• WORK TASK: Give the records again in full, exactly as they appear, but without the pictures.
━━━━━━━━━━━━━━━━━━━━━━━━━━━━━━
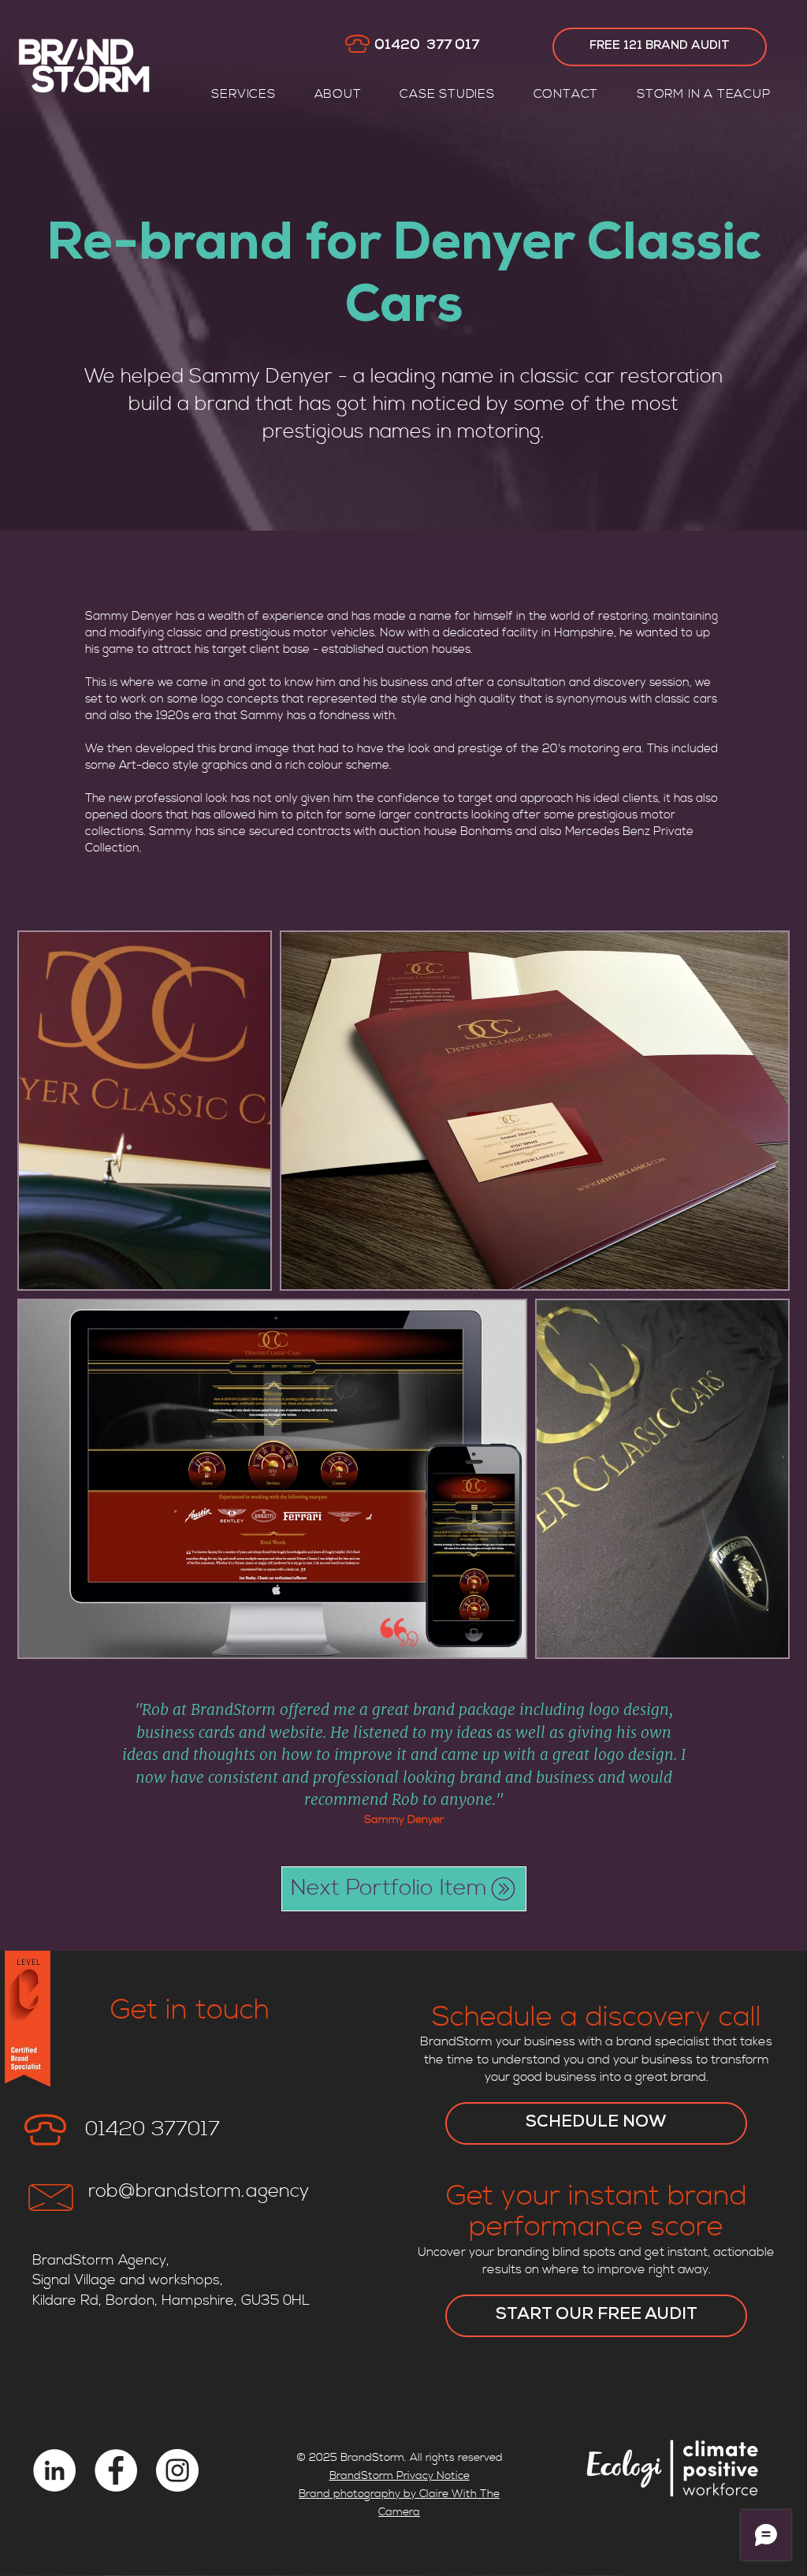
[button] (243, 93)
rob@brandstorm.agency (198, 2191)
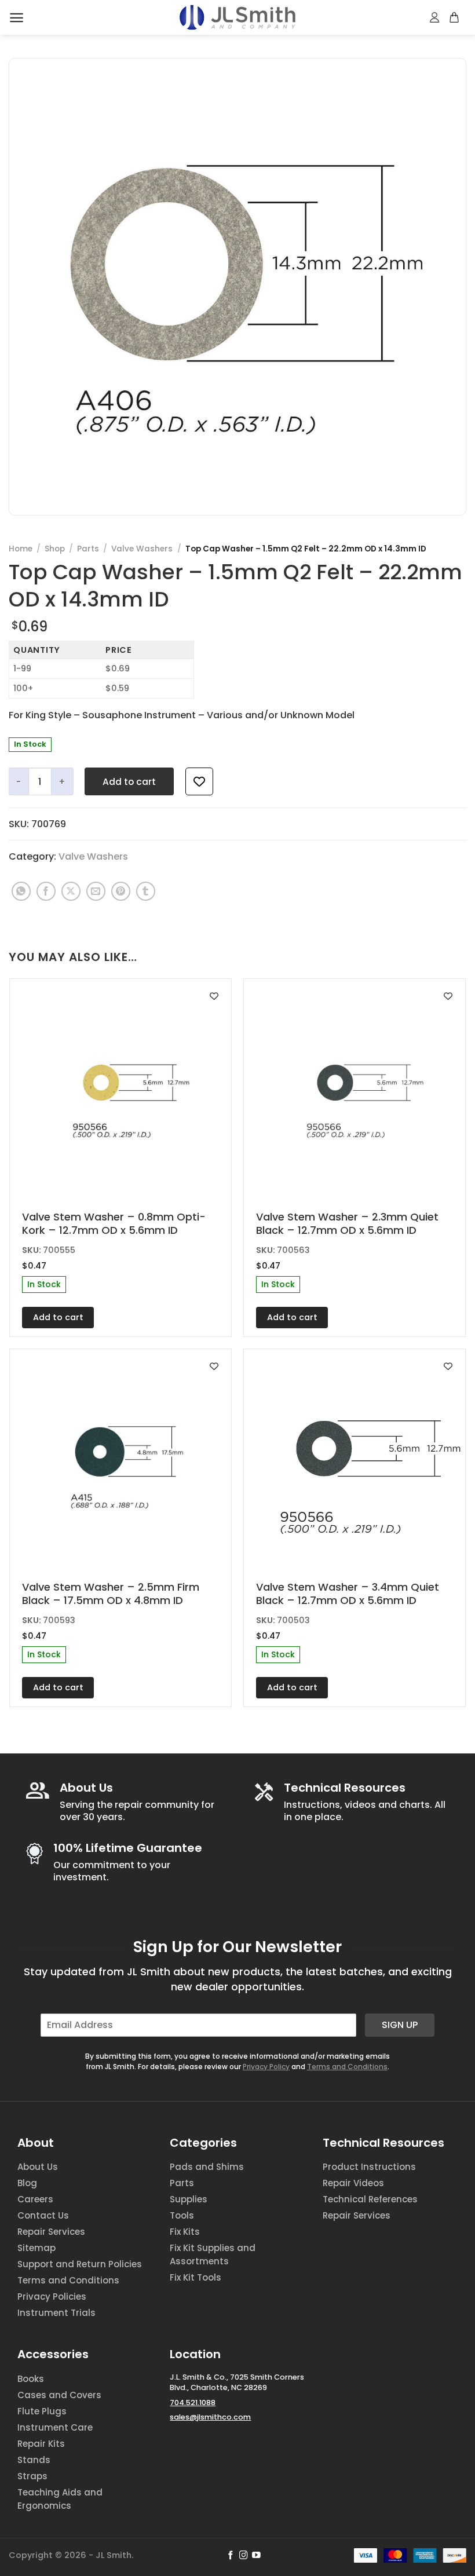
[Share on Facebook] (46, 891)
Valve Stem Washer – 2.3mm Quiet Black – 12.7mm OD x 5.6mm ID (347, 1223)
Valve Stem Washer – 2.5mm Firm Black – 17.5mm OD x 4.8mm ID (110, 1593)
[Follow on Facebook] (230, 2555)
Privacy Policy (266, 2066)
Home (20, 548)
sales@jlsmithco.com (210, 2417)
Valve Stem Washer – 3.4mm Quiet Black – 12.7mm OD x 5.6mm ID (347, 1593)
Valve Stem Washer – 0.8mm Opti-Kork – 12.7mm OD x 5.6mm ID (114, 1223)
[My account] (435, 17)
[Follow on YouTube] (256, 2555)
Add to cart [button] (58, 1317)
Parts (88, 548)
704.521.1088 (192, 2402)
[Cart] (455, 17)
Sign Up (400, 2024)
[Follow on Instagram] (243, 2555)
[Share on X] (71, 891)
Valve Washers (142, 548)
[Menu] (16, 17)
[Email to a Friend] (95, 891)
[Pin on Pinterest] (120, 891)
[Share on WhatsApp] (21, 891)
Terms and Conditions (347, 2066)
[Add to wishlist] (199, 781)
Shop (55, 548)
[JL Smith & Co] (237, 17)
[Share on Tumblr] (145, 891)
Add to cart (129, 782)
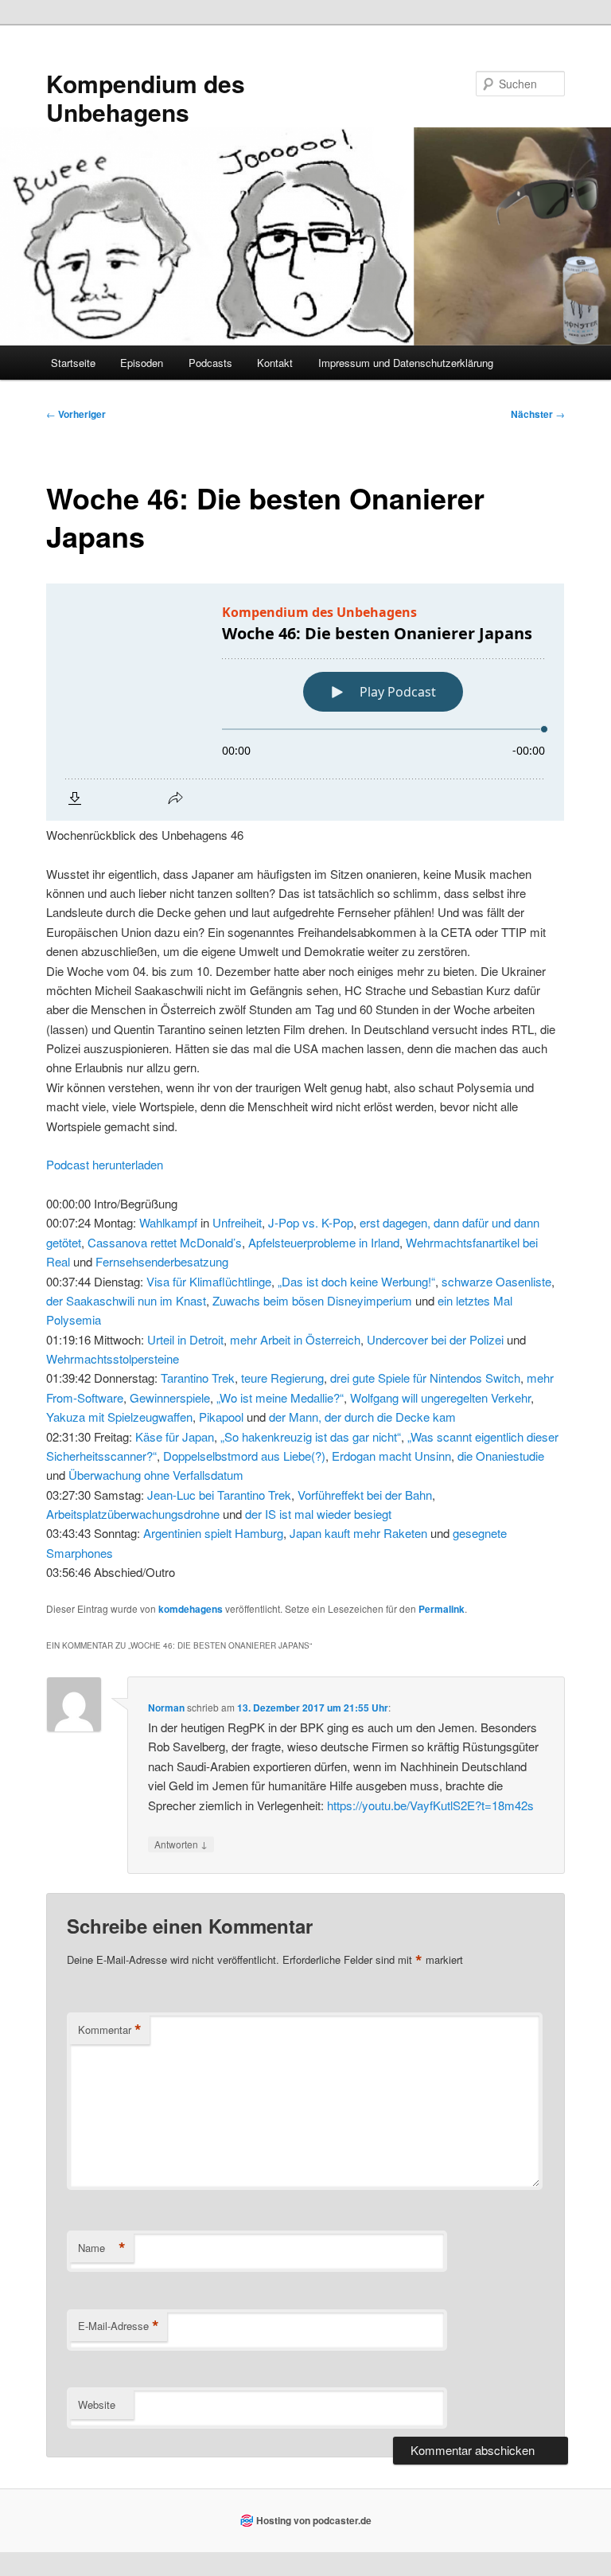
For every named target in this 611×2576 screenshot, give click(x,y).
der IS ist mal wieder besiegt (318, 1513)
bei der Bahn (399, 1494)
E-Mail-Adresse (118, 2326)
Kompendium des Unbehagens (145, 97)
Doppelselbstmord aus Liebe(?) (244, 1455)
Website (96, 2404)
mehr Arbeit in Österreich (295, 1339)
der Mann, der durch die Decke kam (362, 1416)
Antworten (181, 1843)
━━━━━━━━━━━━━━━━━━━━━━━━━━━━━━
• EXERCISE RESULT:
[button] (243, 93)
rob@brandstorm.agency (198, 2191)
[Share on Facebook] (46, 891)
Valve Stem Washer – 2.3mm Quiet Black – 12.7mm OD x 5.6mm ID (347, 1223)
Valve Stem Washer – 2.5mm Firm Black – 17.5mm OD x 4.8mm ID (110, 1593)
[Follow on Facebook] (230, 2555)
Privacy Policy (266, 2066)
Home (20, 548)
sales@jlsmithco.com (210, 2417)
Valve Stem Washer – 3.4mm Quiet Black – 12.7mm OD x 5.6mm ID (347, 1593)
Valve Stem Washer – 0.8mm Opti-Kork – 12.7mm OD x 5.6mm ID (114, 1223)
[My account] (435, 17)
[Follow on YouTube] (256, 2555)
Add to cart [button] (58, 1317)
Parts (88, 548)
704.521.1088 (192, 2402)
[Cart] (455, 17)
Sign Up (400, 2024)
[Follow on Instagram] (243, 2555)
[Share on X] (71, 891)
Valve Washers (142, 548)
[Menu] (16, 17)
[Email to a Friend] (95, 891)
[Pin on Pinterest] (120, 891)
[Share on WhatsApp] (21, 891)
Terms and Conditions (347, 2066)
[Add to wishlist] (199, 781)
Shop (55, 548)
[JL Smith & Co] (237, 17)
[Share on Tumblr] (145, 891)
Add to cart (129, 782)
For every named target in this 611×2576 screenshot, give click(x,y).
der IS ist mal wieder besiegt (318, 1513)
bei der Bahn (399, 1494)
E-Mail-Adresse (118, 2326)
Kompendium des Unbehagens (145, 97)
Doppelselbstmord aus Liebe(?) (244, 1455)
Website (96, 2404)
mehr Arbeit in Österreich (295, 1339)
der Mann, der durch die Decke kam (362, 1416)
Antworten (181, 1843)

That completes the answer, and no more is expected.